Reaching out to sex workers as a population vulnerable to HIV is part of the country’s strategic health plan, SA National Aids Council CEO Fareed Abdullah said.
He said part of the plan was to prevent new HIV infections and this meant helping the "key populations", which represented most of the new infections.
These efforts would have a "profound effect". Abdullah said the plan recognised sex workers as a key population.
HIV prevalence among sex workers was estimated at between 44 and 69% in South Africa.
"If there is nothing else we do at Sanac in the next two years, we should be supporting, not driving, a national sex workers’ programme," Abdullah said.
Sex workers vulnerable to abuse
The plan, called the National Strategic Plan 2012-2016, is the country’s strategy for combating HIV and tuberculosis. Abdullah said that despite the title, it was a 20-year plan to reduce infections, death and discrimination against people with HIV to zero.
However, the goal was "more an aspiration rather than a technical timetable", Abdullah said.
While the National Strategic Plan to combat HIV recognised sex workers, it came under criticism at a two-day sex workers’ symposium in Boksburg, where Abdullah was speaking.
Sex worker activist Shane Tetzer criticised it for not proposing the decriminalisation of sex work.
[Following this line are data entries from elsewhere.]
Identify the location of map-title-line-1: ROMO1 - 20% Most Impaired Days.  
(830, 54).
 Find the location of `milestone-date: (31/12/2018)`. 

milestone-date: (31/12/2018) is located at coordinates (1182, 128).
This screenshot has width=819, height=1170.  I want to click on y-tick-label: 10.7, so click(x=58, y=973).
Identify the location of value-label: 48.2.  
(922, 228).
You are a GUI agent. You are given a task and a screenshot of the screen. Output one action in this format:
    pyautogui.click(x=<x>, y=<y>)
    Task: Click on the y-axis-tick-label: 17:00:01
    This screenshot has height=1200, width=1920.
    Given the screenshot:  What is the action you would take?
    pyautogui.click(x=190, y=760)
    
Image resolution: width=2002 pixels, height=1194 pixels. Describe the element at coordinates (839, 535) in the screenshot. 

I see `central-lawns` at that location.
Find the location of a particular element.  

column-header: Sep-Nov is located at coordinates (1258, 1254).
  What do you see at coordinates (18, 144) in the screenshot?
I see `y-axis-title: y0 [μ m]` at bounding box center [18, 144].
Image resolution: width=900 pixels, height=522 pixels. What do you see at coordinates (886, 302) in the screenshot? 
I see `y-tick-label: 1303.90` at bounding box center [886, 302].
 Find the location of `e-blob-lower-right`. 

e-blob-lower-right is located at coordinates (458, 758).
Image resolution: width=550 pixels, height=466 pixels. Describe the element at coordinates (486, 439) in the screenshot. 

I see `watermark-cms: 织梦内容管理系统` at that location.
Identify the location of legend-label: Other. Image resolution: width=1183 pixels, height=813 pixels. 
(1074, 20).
"As a sex worker, I don’t find anything in this plan for decriminalisation," said Tetzer. "How can you talk about outreach and an enabling environment without decriminalisation?"
Tetzer said without this, they were vulnerable to exploitation and abuse from authorities, including the police. "Decriminalisation, that is what you should be totally about, finish and klaar."
Abdullah acknowledged it was an important issue that had been raised in previous National Strategic Plans, but had not been taken forward. He said proponents of decriminalisation had to push it through a legislative process to Parliament. "Let’s not shout from the balcony and let’s do things properly," Abdullah said. He said if the matter could be brought to Parliament, it would force political foes of the decriminalisation of sex work to explain their positions.